Campaign Action
It may have taken an entire year of their lives, but by golly it may be beginning to dawn on even Republican lawmakers are realizing that when a sitting president is 1.) known for openly and brazenly lying about even the most pointless things and 2.) cannot grasp more than a few bare phrases of his own supposed policy priorities and 3.) commonly and repeatedly contradicts those would-be policy statements in new statements days or hours or minutes later and 4.) may, in fact, be a latex puppet controlled by three cocaine-addicted housecats, he may not be a good negotiating partner when it comes to actually, you know, governing things.
It demonstrates once again to Democrats — and Republicans — that Trump is an unpredictable, unreliable partner who cannot be trusted to keep his word. To lawmakers on Capitol Hill, there may be no greater crime, since all members and senators know their word is their bond. Once you lose that credibility, you’re done as a deal-maker.
Well, I wouldn't go that far. Mitch McConnell has made a nice career for himself in demanding the Senate do one thing under Democratic control and another thing when under Republican control, so let's not go nuts on the theory that our current crop of lawmakers can be trusted to either keep their word or not run off with your silverware. But yeah, it turns out that Trump's uniform policy ignorance coupled with his failure to remember what the hell he was talking about a day earlier is a problem.
This has come to a head in the DACA "negotiations," in which Trump both apparently agreed with Democratic Sen. Dianne Feinstein about wanting a clean bill and the panicked Republican compatriots who reminded him that no he does not, with Trump both wanting a "bill of love" and for America to stop accepting so many people from "Haiti" and "Africa." So now even Republicans who have been kissing Trump's ass like they were finalists in a county fair ass-kissing contest are grousing that things aren't going to get anywhere until someone can convince Trump to have an actual policy stance:
“You can’t fix this problem without the president,” [Sen.
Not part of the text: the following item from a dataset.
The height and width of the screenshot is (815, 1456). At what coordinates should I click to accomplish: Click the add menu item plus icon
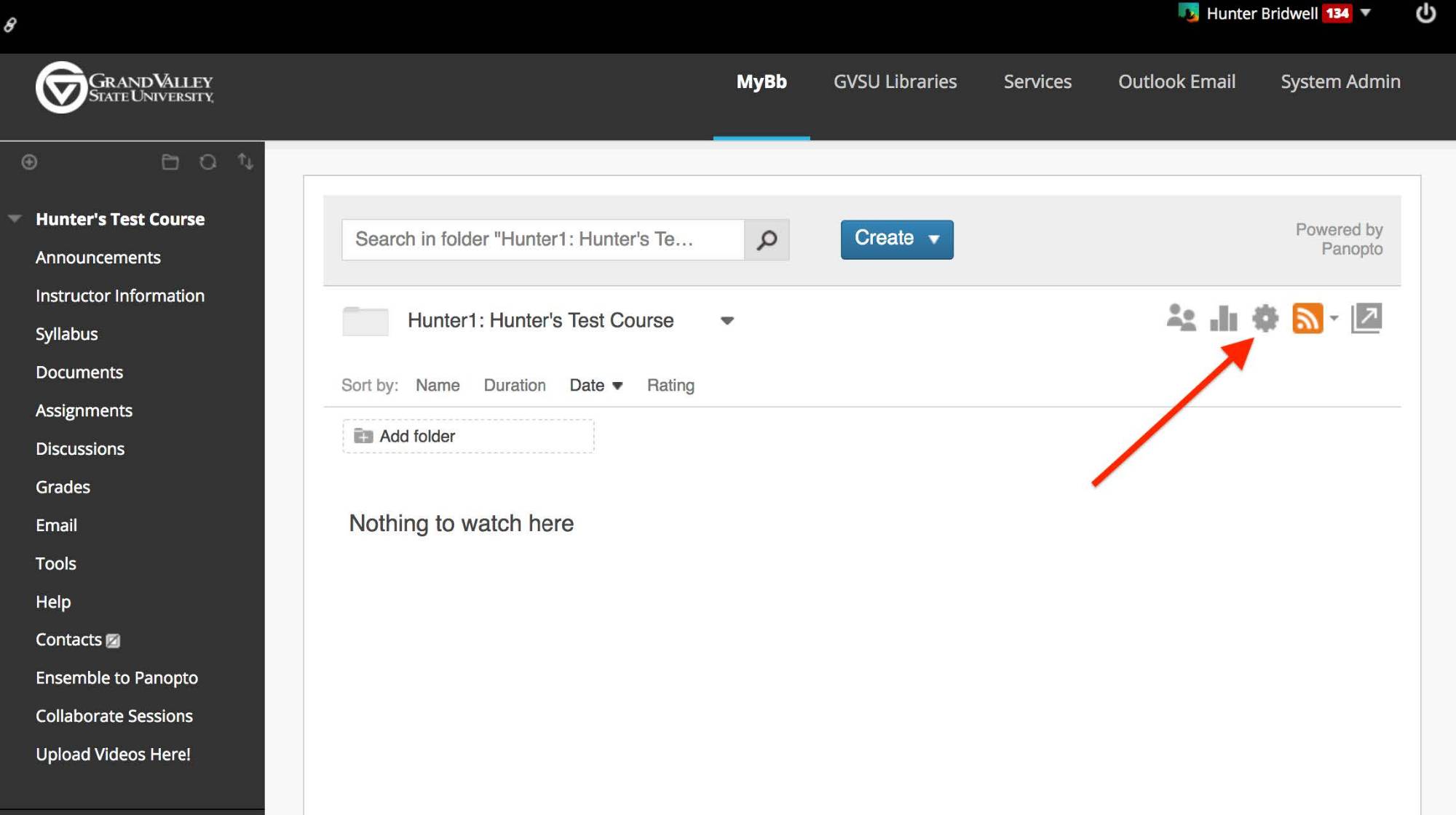point(29,162)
Lindsey Graham] said in an interview. “I think he does [want a deal]. … He’s poorly served by his staff. I think that the guy [last] Tuesday was contrary 180 degrees different from the guy I saw Thursday. I think it’s staff.”
Translation: Sen. Graham has not forgotten that Russian hackers still have a trove of his emails, and so rather than insult Trump he will reluctantly attempt to sell us on the notion that if Trump's staff weren't so incompetent they could maybe convince him to have the same policy two days in a row. Anti-immigrant (Kelly) and white nationalist (Miller) members of the White House have been attempting it, but not in a way Lindsey Graham likes and not even Kelly has been able to drill Trump’s supposed “new” stances into him in a fashion that Republican lawmakers can assume to be permanent.
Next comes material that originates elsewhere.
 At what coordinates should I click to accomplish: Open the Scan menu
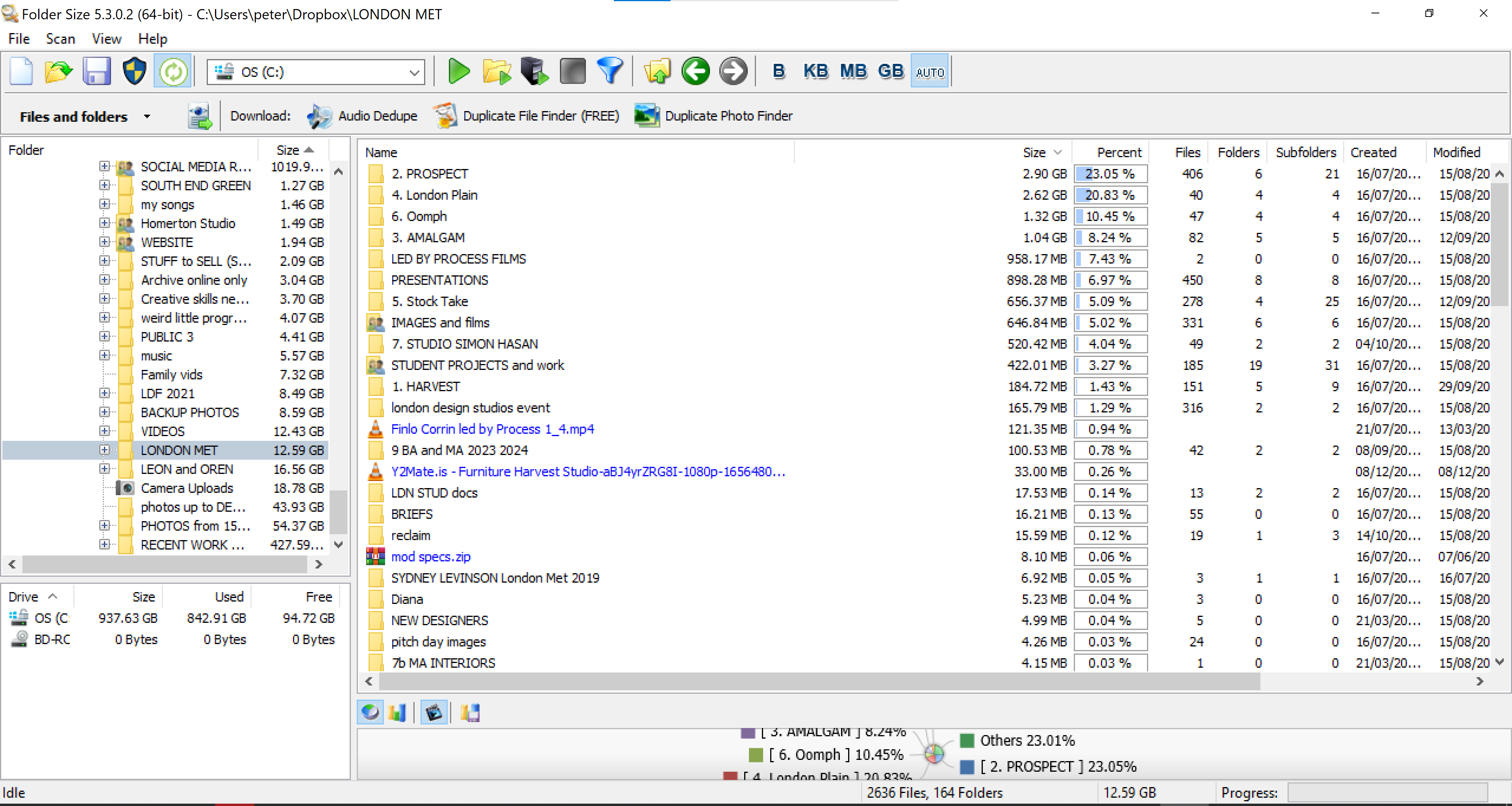pos(61,39)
But however the alarm is phrased, Trump's inability to articulate any policy not premised around his own supposed genius is at this point becoming a hindrance to Republican House and Senate policy-making, since they have no idea which of their ideas Trump will approve or condemn or whether he will change his mind and attack them for proposing things he originally liked the moment he sees an unflattering punditry segment on his television. And because Mitch McConnell remains, above all else, a coward, he's apparently now decided that the Senate will simply stop governing until they do get Trump's approval.
“There’s going to have to be a specific plan that the president approves of before Sen. McConnell puts it on the floor,” said Sen. John Cornyn (R-Texas), who is involved in the “Twos Group” of deputy leaders to try to find an immigration compromise.
There is therefore now a nontrivial chance that the government not only will shut down, but will remain shut down until someone can extract a single clear, consistent, and vote-ready policy stance from Donald J. Garbage Fire—something nobody, during the past year, has been able to do.